ESPEJOS DESFIGURADOS — Imagen 1

Por Alejandro Szwarcman

Ya no se trata solamente de una actitud inmadura de un adulto de 55 años. No quiero imaginarme el nivel de ansiedad patológica que debe padecer el tipo para verse como se ve en esas ilustraciones de IA que él mismo se fabrica y exhibe en las redes. Basta con observar mínimamente la representación real del sujeto (por demás grotesca)  y compararla con la que él falsifica gracias a la asistencia de una aplicación virtual, para corroborar el grado de alteración geométrica entre la verdad y la fantasía, entre lo material y lo incorpóreo, entre una «aceptable coquetería» y un cuadro malsano.

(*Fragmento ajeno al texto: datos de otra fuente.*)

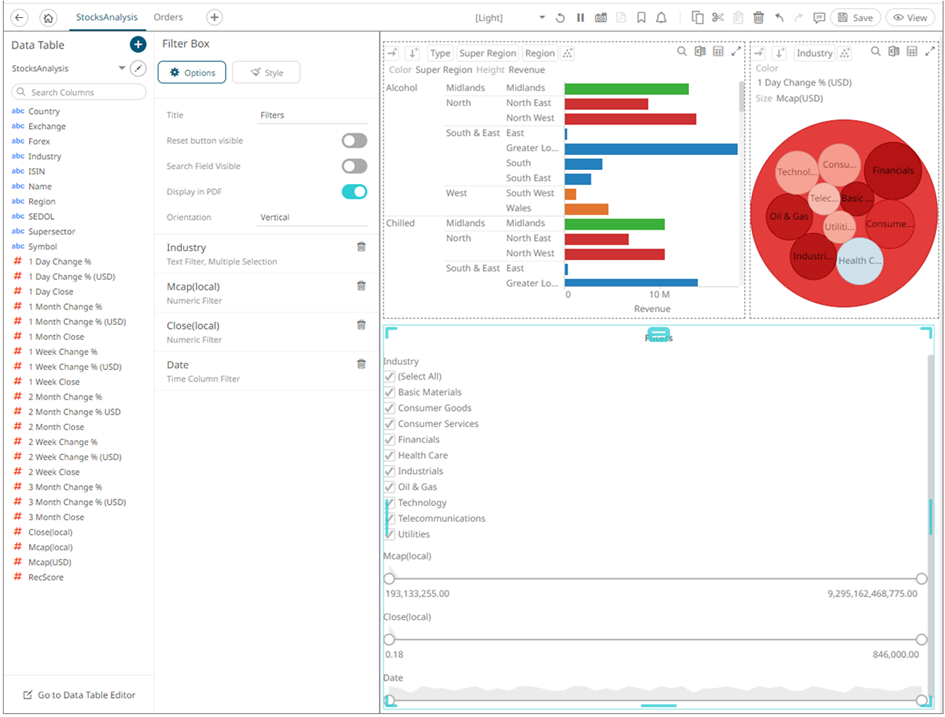Expand the StocksAnalysis data table dropdown
The height and width of the screenshot is (717, 945).
[122, 68]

No es la hermana, ni Adorni quienes le han hecho creer que para amortiguar esos niveles de angustia debe recurrir a semejantes distorsiones de lo real, sino el gran capital que define en cada período «democrático» quién lleva a cabo el saqueo contra los intereses de las mayorías. Necesitaron mantenerlo bien intoxicado con esa droga y ahora, que entre esas mismas mayorías comienza a incubarse un sentimiento de descorazonamiento o de rabia, los medios concentrados no solamente ya piensan en el recambio, sino que para esmerilarlo, de a poco comienzan a exhibir al personaje tal cual es.

Al tipo, más tarde o más temprano le sospecho un final trágico, shakespereano: no resistirá verse al espejo en toda la dimensión de su patética materialidad.

¿Y nosotros?, me pregunto yo. Después de padecerlo todo este espantoso tiempo, ¿podremos mirarnos al espejo?